BEGIN Information provided

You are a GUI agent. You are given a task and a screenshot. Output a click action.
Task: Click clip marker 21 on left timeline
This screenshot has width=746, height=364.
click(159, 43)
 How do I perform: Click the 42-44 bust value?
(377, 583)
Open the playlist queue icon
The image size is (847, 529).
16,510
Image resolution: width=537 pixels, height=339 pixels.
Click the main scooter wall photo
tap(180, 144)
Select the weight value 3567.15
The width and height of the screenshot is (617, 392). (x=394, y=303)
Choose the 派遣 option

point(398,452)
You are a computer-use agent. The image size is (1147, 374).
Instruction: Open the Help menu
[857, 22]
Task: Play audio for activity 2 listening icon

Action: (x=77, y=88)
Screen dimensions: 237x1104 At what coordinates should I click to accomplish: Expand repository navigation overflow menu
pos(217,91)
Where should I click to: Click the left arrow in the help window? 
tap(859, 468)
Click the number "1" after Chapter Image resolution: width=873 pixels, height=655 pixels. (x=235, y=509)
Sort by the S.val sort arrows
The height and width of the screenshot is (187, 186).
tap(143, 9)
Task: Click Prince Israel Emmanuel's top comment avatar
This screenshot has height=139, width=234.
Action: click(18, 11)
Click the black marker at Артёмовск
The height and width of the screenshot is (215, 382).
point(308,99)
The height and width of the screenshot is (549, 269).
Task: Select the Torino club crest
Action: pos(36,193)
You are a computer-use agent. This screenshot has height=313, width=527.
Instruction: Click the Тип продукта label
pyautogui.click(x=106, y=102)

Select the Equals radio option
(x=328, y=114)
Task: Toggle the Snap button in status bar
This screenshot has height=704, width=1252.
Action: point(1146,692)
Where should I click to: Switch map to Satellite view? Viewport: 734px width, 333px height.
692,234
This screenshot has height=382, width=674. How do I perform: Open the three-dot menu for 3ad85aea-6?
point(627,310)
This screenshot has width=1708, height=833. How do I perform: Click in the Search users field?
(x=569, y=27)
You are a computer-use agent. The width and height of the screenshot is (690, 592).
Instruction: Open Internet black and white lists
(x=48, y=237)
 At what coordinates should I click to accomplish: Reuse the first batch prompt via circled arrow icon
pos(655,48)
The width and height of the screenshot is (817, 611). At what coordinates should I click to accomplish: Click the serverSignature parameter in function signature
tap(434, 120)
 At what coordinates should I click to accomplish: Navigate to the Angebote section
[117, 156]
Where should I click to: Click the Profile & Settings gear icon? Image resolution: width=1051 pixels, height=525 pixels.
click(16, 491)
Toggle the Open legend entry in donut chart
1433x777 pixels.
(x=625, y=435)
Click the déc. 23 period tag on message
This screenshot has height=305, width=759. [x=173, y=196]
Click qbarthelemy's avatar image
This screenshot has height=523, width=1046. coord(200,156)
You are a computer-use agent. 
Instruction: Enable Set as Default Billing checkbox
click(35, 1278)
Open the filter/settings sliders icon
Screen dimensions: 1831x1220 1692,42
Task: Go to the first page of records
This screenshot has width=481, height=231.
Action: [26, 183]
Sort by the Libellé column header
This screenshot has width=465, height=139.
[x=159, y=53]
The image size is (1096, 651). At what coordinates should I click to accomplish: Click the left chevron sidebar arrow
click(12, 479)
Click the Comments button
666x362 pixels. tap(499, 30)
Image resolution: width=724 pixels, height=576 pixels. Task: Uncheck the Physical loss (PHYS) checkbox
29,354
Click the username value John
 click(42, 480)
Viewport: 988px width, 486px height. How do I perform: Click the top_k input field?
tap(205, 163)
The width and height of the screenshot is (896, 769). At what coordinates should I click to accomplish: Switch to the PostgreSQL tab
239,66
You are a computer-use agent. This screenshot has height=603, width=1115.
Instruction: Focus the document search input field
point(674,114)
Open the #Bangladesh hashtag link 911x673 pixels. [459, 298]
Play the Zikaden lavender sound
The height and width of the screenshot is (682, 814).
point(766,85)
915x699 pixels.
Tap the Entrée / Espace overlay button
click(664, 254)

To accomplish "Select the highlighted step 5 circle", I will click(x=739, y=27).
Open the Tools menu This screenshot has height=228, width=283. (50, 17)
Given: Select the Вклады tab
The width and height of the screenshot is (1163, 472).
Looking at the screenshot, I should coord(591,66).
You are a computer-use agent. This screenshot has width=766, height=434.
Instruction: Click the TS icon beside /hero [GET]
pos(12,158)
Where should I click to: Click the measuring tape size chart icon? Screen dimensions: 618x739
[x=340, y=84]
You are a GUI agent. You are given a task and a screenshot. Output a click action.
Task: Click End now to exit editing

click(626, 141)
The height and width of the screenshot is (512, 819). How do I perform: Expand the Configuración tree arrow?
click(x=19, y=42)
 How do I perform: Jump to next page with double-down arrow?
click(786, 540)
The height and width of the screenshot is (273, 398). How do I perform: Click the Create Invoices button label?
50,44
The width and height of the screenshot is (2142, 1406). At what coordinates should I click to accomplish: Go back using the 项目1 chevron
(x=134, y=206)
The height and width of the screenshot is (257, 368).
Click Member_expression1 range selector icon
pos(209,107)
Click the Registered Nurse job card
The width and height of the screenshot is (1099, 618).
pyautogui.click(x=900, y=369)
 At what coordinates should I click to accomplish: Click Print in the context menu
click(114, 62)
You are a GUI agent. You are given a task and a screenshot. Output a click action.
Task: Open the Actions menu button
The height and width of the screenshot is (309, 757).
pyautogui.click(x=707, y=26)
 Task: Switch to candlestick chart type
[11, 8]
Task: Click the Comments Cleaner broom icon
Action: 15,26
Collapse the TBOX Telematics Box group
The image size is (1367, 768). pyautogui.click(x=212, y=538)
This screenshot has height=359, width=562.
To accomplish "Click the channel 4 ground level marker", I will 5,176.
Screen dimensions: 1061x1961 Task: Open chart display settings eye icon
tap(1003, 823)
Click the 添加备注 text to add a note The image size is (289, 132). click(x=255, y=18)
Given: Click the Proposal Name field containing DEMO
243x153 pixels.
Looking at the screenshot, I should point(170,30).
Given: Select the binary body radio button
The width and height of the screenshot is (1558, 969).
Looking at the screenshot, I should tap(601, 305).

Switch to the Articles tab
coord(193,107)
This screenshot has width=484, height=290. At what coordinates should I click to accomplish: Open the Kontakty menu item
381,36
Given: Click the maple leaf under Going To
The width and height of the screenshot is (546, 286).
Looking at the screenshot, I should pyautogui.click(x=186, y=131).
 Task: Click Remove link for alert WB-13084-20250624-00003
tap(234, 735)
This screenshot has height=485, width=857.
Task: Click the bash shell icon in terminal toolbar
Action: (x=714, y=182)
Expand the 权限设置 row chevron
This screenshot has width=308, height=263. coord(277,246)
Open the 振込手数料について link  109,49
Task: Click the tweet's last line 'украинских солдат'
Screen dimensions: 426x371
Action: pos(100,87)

END Information provided

» **Stated goal**
Please repeat all of the records above verbatim, keeping every line unchanged.

» **Result of this exercise**
You are a GUI agent. You are given a task and a screenshot. Output a click action.
Task: Click clip marker 21 on left timeline
This screenshot has width=746, height=364.
click(159, 43)
 How do I perform: Click the 42-44 bust value?
(377, 583)
Open the playlist queue icon
The image size is (847, 529).
16,510
Image resolution: width=537 pixels, height=339 pixels.
Click the main scooter wall photo
tap(180, 144)
Select the weight value 3567.15
The width and height of the screenshot is (617, 392). (x=394, y=303)
Choose the 派遣 option

point(398,452)
You are a computer-use agent. The image size is (1147, 374).
Instruction: Open the Help menu
[857, 22]
Task: Play audio for activity 2 listening icon

Action: (x=77, y=88)
Screen dimensions: 237x1104 At what coordinates should I click to accomplish: Expand repository navigation overflow menu
pos(217,91)
Where should I click to: Click the left arrow in the help window? 
tap(859, 468)
Click the number "1" after Chapter Image resolution: width=873 pixels, height=655 pixels. (x=235, y=509)
Sort by the S.val sort arrows
The height and width of the screenshot is (187, 186).
tap(143, 9)
Task: Click Prince Israel Emmanuel's top comment avatar
This screenshot has height=139, width=234.
Action: click(18, 11)
Click the black marker at Артёмовск
The height and width of the screenshot is (215, 382).
point(308,99)
The height and width of the screenshot is (549, 269).
Task: Select the Torino club crest
Action: pos(36,193)
You are a computer-use agent. This screenshot has height=313, width=527.
Instruction: Click the Тип продукта label
pyautogui.click(x=106, y=102)

Select the Equals radio option
(x=328, y=114)
Task: Toggle the Snap button in status bar
This screenshot has height=704, width=1252.
Action: point(1146,692)
Where should I click to: Switch map to Satellite view? Viewport: 734px width, 333px height.
692,234
This screenshot has height=382, width=674. How do I perform: Open the three-dot menu for 3ad85aea-6?
point(627,310)
This screenshot has width=1708, height=833. How do I perform: Click in the Search users field?
(x=569, y=27)
You are a computer-use agent. The width and height of the screenshot is (690, 592).
Instruction: Open Internet black and white lists
(x=48, y=237)
 At what coordinates should I click to accomplish: Reuse the first batch prompt via circled arrow icon
pos(655,48)
The width and height of the screenshot is (817, 611). At what coordinates should I click to accomplish: Click the serverSignature parameter in function signature
tap(434, 120)
 At what coordinates should I click to accomplish: Navigate to the Angebote section
[117, 156]
Where should I click to: Click the Profile & Settings gear icon? Image resolution: width=1051 pixels, height=525 pixels.
click(16, 491)
Toggle the Open legend entry in donut chart
1433x777 pixels.
(x=625, y=435)
Click the déc. 23 period tag on message
This screenshot has height=305, width=759. [x=173, y=196]
Click qbarthelemy's avatar image
This screenshot has height=523, width=1046. coord(200,156)
You are a computer-use agent. 
Instruction: Enable Set as Default Billing checkbox
click(35, 1278)
Open the filter/settings sliders icon
Screen dimensions: 1831x1220 1692,42
Task: Go to the first page of records
This screenshot has width=481, height=231.
Action: [26, 183]
Sort by the Libellé column header
This screenshot has width=465, height=139.
[x=159, y=53]
The image size is (1096, 651). At what coordinates should I click to accomplish: Click the left chevron sidebar arrow
click(12, 479)
Click the Comments button
666x362 pixels. tap(499, 30)
Image resolution: width=724 pixels, height=576 pixels. Task: Uncheck the Physical loss (PHYS) checkbox
29,354
Click the username value John
 click(42, 480)
Viewport: 988px width, 486px height. How do I perform: Click the top_k input field?
tap(205, 163)
The width and height of the screenshot is (896, 769). At what coordinates should I click to accomplish: Switch to the PostgreSQL tab
239,66
You are a computer-use agent. This screenshot has height=603, width=1115.
Instruction: Focus the document search input field
point(674,114)
Open the #Bangladesh hashtag link 911x673 pixels. [459, 298]
Play the Zikaden lavender sound
The height and width of the screenshot is (682, 814).
point(766,85)
915x699 pixels.
Tap the Entrée / Espace overlay button
click(664, 254)

To accomplish "Select the highlighted step 5 circle", I will click(x=739, y=27).
Open the Tools menu This screenshot has height=228, width=283. (50, 17)
Given: Select the Вклады tab
The width and height of the screenshot is (1163, 472).
Looking at the screenshot, I should coord(591,66).
You are a computer-use agent. This screenshot has width=766, height=434.
Instruction: Click the TS icon beside /hero [GET]
pos(12,158)
Where should I click to: Click the measuring tape size chart icon? Screen dimensions: 618x739
[x=340, y=84]
You are a GUI agent. You are given a task and a screenshot. Output a click action.
Task: Click End now to exit editing

click(626, 141)
The height and width of the screenshot is (512, 819). How do I perform: Expand the Configuración tree arrow?
click(x=19, y=42)
 How do I perform: Jump to next page with double-down arrow?
click(786, 540)
The height and width of the screenshot is (273, 398). How do I perform: Click the Create Invoices button label?
50,44
The width and height of the screenshot is (2142, 1406). At what coordinates should I click to accomplish: Go back using the 项目1 chevron
(x=134, y=206)
The height and width of the screenshot is (257, 368).
Click Member_expression1 range selector icon
pos(209,107)
Click the Registered Nurse job card
The width and height of the screenshot is (1099, 618).
pyautogui.click(x=900, y=369)
 At what coordinates should I click to accomplish: Click Print in the context menu
click(114, 62)
You are a GUI agent. You are given a task and a screenshot. Output a click action.
Task: Open the Actions menu button
The height and width of the screenshot is (309, 757).
pyautogui.click(x=707, y=26)
 Task: Switch to candlestick chart type
[11, 8]
Task: Click the Comments Cleaner broom icon
Action: 15,26
Collapse the TBOX Telematics Box group
The image size is (1367, 768). pyautogui.click(x=212, y=538)
This screenshot has height=359, width=562.
To accomplish "Click the channel 4 ground level marker", I will 5,176.
Screen dimensions: 1061x1961 Task: Open chart display settings eye icon
tap(1003, 823)
Click the 添加备注 text to add a note The image size is (289, 132). click(x=255, y=18)
Given: Click the Proposal Name field containing DEMO
243x153 pixels.
Looking at the screenshot, I should point(170,30).
Given: Select the binary body radio button
The width and height of the screenshot is (1558, 969).
Looking at the screenshot, I should tap(601, 305).

Switch to the Articles tab
coord(193,107)
This screenshot has width=484, height=290. At what coordinates should I click to accomplish: Open the Kontakty menu item
381,36
Given: Click the maple leaf under Going To
The width and height of the screenshot is (546, 286).
Looking at the screenshot, I should pyautogui.click(x=186, y=131).
 Task: Click Remove link for alert WB-13084-20250624-00003
tap(234, 735)
This screenshot has height=485, width=857.
Task: Click the bash shell icon in terminal toolbar
Action: (x=714, y=182)
Expand the 权限设置 row chevron
This screenshot has width=308, height=263. coord(277,246)
Open the 振込手数料について link  109,49
Task: Click the tweet's last line 'украинских солдат'
Screen dimensions: 426x371
Action: pos(100,87)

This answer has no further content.